Directions
Copy each line of the data below in which the word "agent" can be found.

+++ Records to use +++

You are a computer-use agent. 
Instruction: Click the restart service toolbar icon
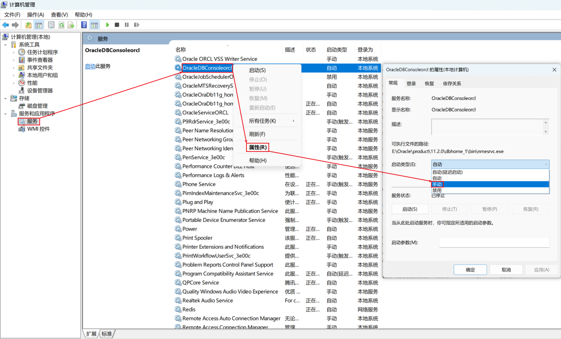[x=137, y=25]
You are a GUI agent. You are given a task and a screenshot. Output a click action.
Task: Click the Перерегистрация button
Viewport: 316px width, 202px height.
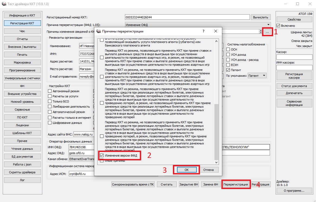(x=236, y=184)
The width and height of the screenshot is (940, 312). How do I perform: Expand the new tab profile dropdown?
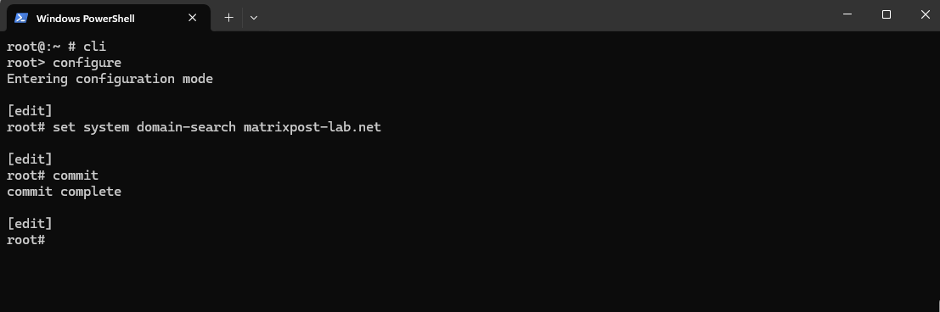click(254, 18)
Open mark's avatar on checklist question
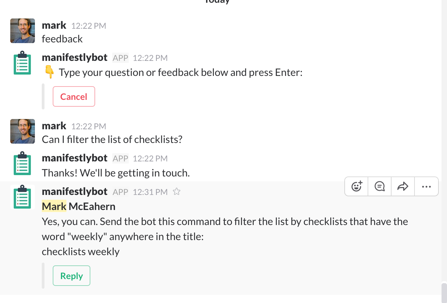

+++

Answer space
You are a computer-use agent. 
You are a GUI agent. You are given a task and a screenshot. Output a click action.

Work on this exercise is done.